Like many others, we are doing our best to balance our ability to take care of our clients while protecting the health and safety of our team. Fortunately, we’ve been involved in a project over the past two years to put many of the systems in place that allow this to happen. Among other things, our team has secure remote access to the tools, services, and information that we use to help clients every day. We have every ability to help answer questions, help you with your investing and insurance questions and work through your own individual needs. Our business continuity plan is fully in force.
And as always, there is a whole infrastructure behind us continuing to look after the daily management of your investments – the thousands of people with our investment fund managers – watching over your savings.
What has changed?
1. As an increasing number of our team may be working remotely, we may have minimal staff in the office at any given time, or they may be in on rotation. This means that wherever possible, we’re trying to work with clients over the phone, email, or video conferencing to assist with your day to day questions and transactions. We know that some people have more complex needs, and so we are still making appointments in those situations to sit down face-to-face while following the best practices available to us in those situations.
2. Some educational sessions that we had been scheduled for (pre-retirement sessions, financial wellness or staff education sessions) have been temporarily put on hold. In some cases, we’re researching web-based ways to deliver this content.
3. If we’re speaking to you on the phone, it’s entirely possible that you may hear the voices of our “little bosses”, or some barking or meowing. A lot of us are either parents or furbaby parents and we haven’t all figured out how to deal with this school closure thing yet.
The important thing to know is that we are still here to support you – and we truly appreciate your patience as we work through some of the logistics of that.
Hey, but what about my investments?
Mixed in with the health concerns and facility closures has been a lot of news about investments and market changes. We are monitoring the news very closely. We always want to make sure that we’re doing our utmost to look after our people. That said, it’s important to keep this in mind:
These things happen. Markets go up, and markets go down. And looking at your investments on one particular day when all the news is bad can freak you out, affect your sleep, and increase your anxiety. So please don’t do that.
Your investments are there for the long term. For many people, retirement is a long way away. If you have a pension, you may not even touch your RRSPs for years, even after retirement. It could be decades from now before you even need to access it.

**DATA ENTRIES**
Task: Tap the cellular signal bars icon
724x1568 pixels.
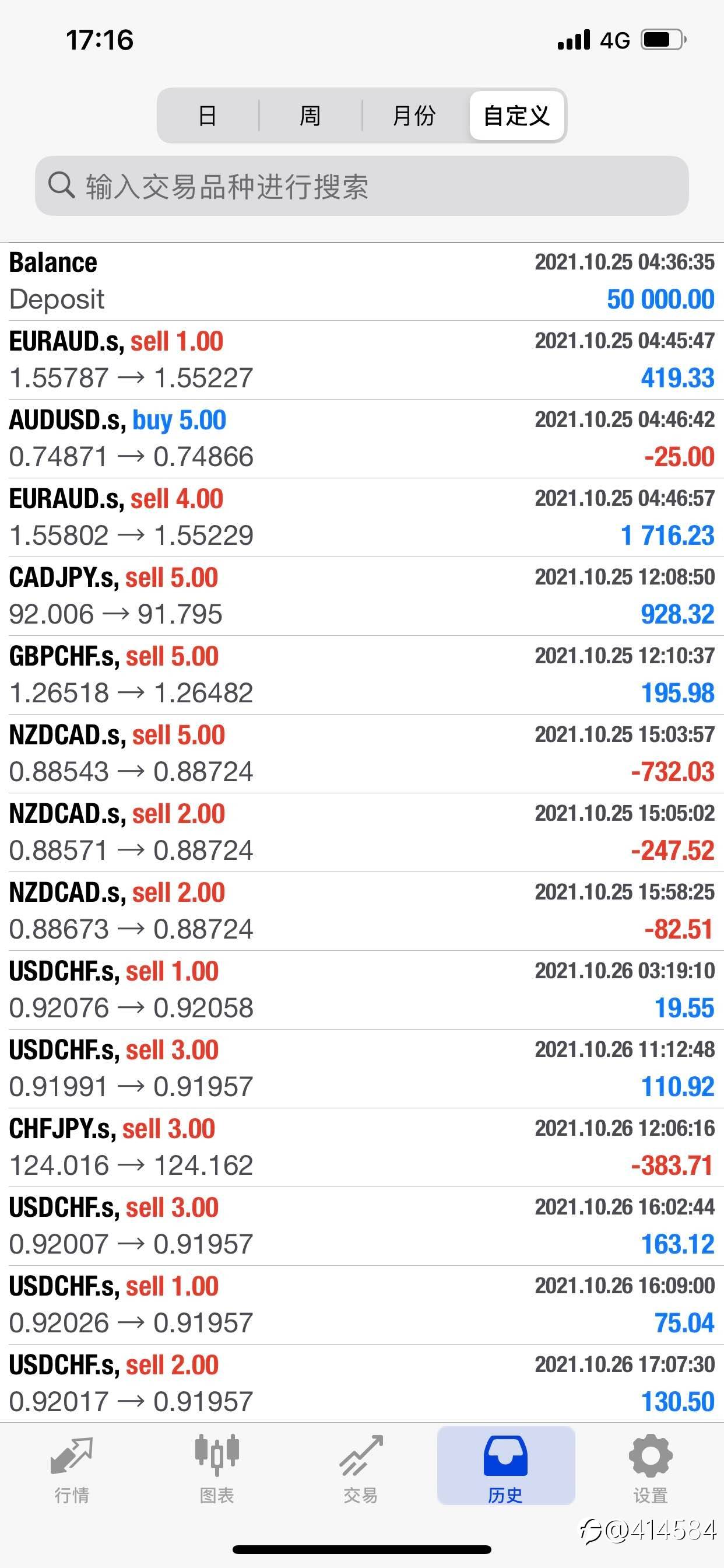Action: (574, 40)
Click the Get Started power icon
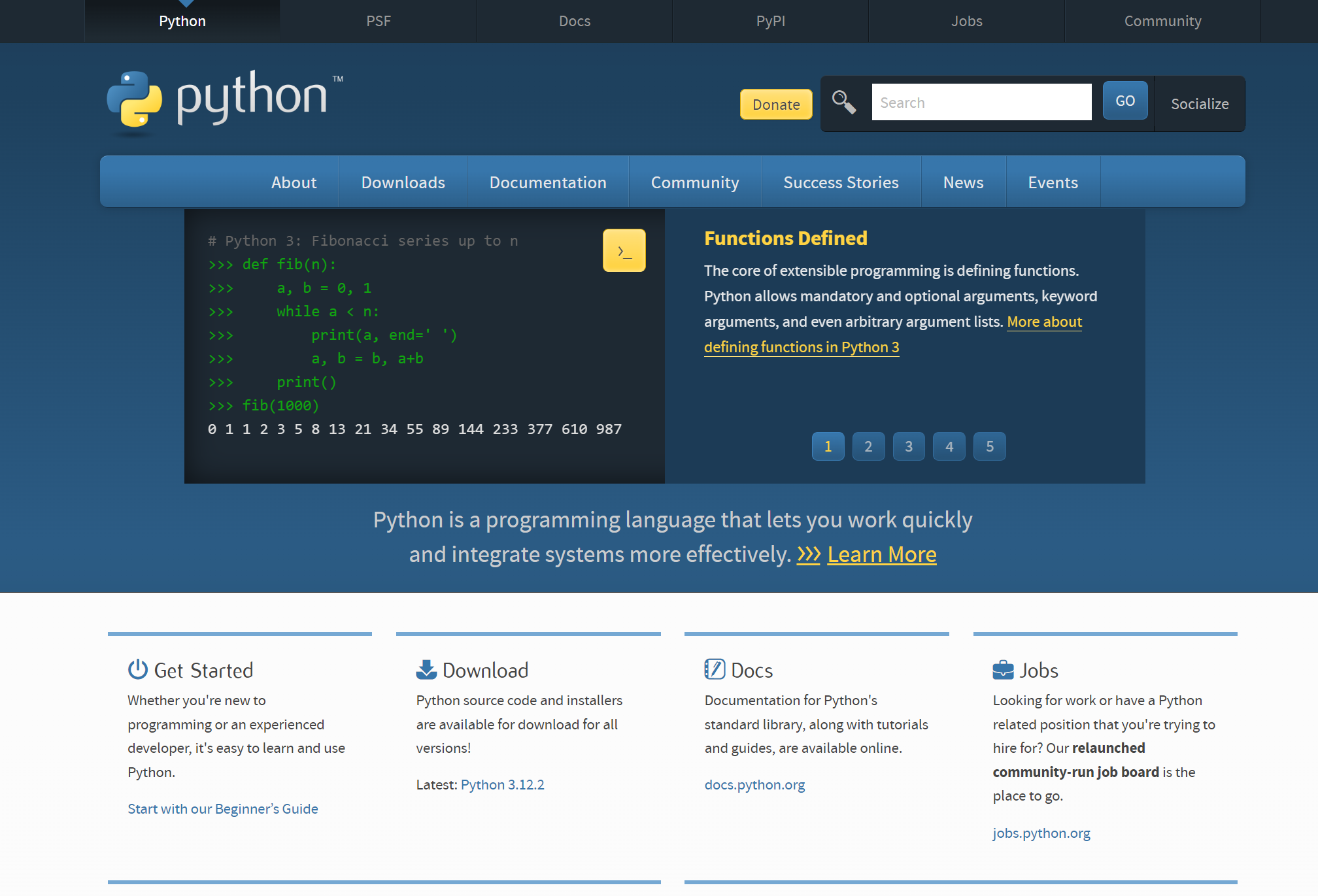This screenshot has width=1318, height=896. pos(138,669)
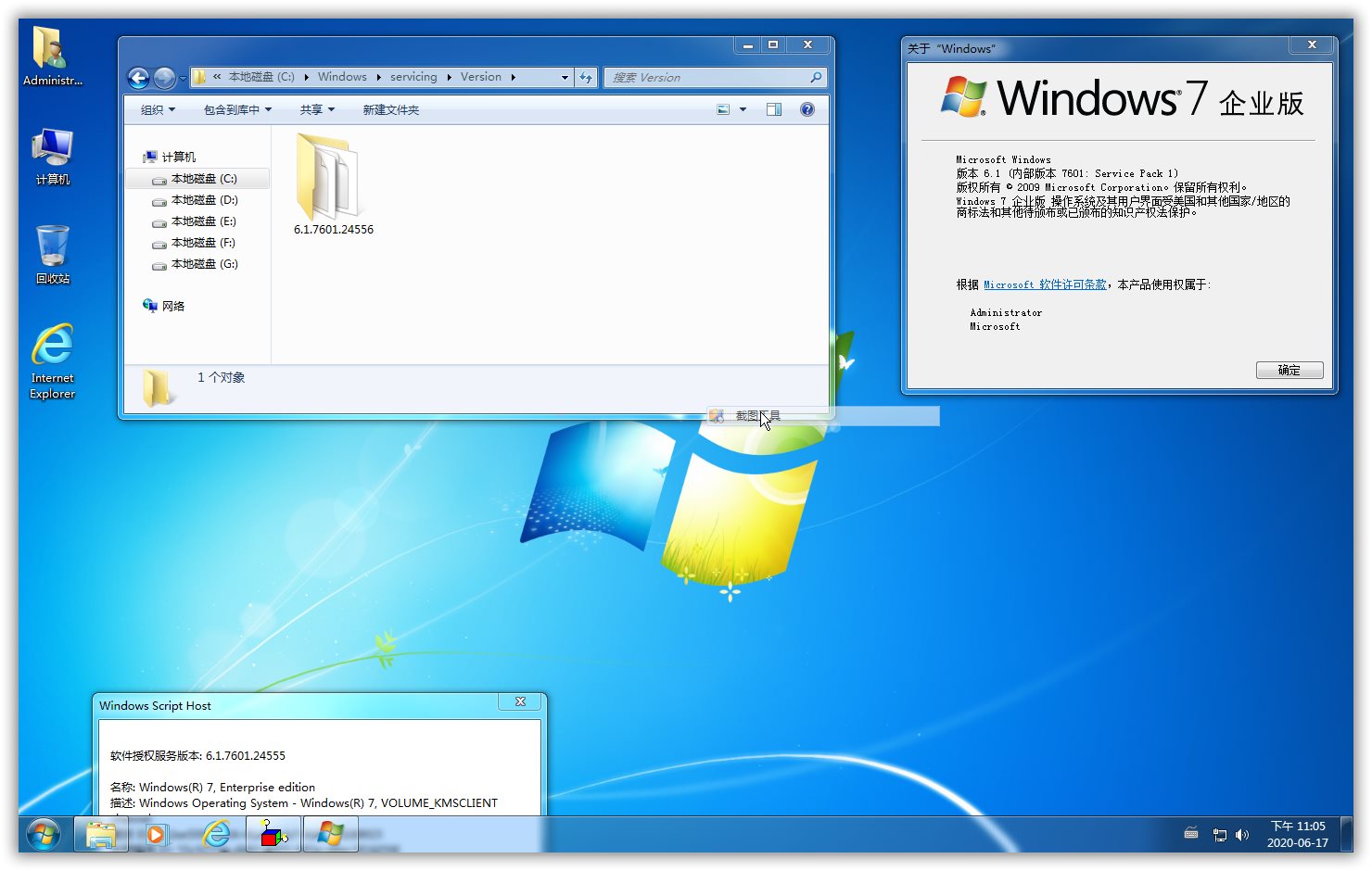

**WRITTEN TASKS**
**A.** Please duplicate the client update from "1. As an increasing" to "deliver this content.".
**B.** How many lines of the records contain the string "icon", matching case? Give only the number.

**WORKED ANSWERS**
**A.**
1. As an increasing number of our team may be working remotely, we may have minimal staff in the office at any given time, or they may be in on rotation. This means that wherever possible, we’re trying to work with clients over the phone, email, or video conferencing to assist with your day to day questions and transactions. We know that some people have more complex needs, and so we are still making appointments in those situations to sit down face-to-face while following the best practices available to us in those situations.
2. Some educational sessions that we had been scheduled for (pre-retirement sessions, financial wellness or staff education sessions) have been temporarily put on hold. In some cases, we’re researching web-based ways to deliver this content.

**B.** 2